━━━━━ Dataset records
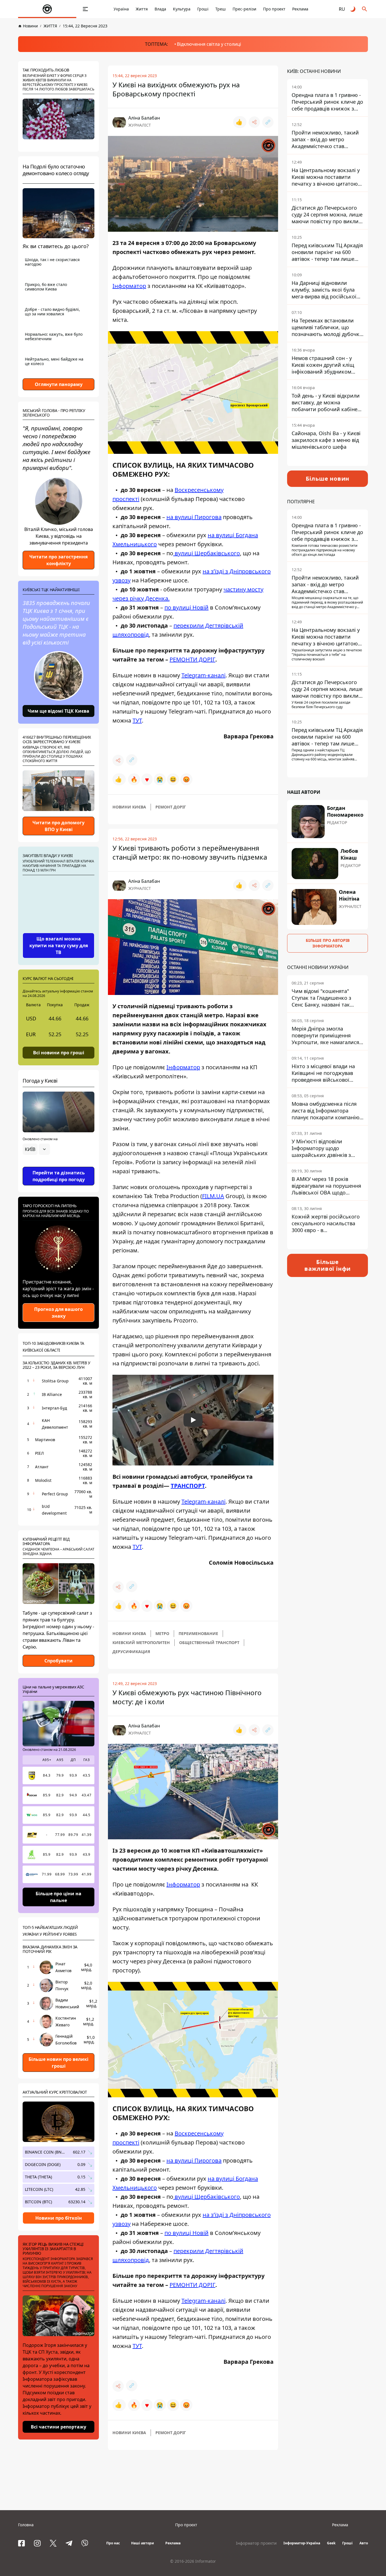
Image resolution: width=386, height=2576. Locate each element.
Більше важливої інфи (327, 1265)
━━━━━━━━━━
━━━━━ Dataset records
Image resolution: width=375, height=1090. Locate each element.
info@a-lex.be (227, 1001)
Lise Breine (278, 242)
━━━━━━━━━━
From the entries above, give again exactly the lines running from the line with "Image resolution: width=386, height=2576." to the line with "Більше важливої інфи (327, 1265)"; include both of those lines.

Image resolution: width=386, height=2576. Locate each element.
Більше важливої інфи (327, 1265)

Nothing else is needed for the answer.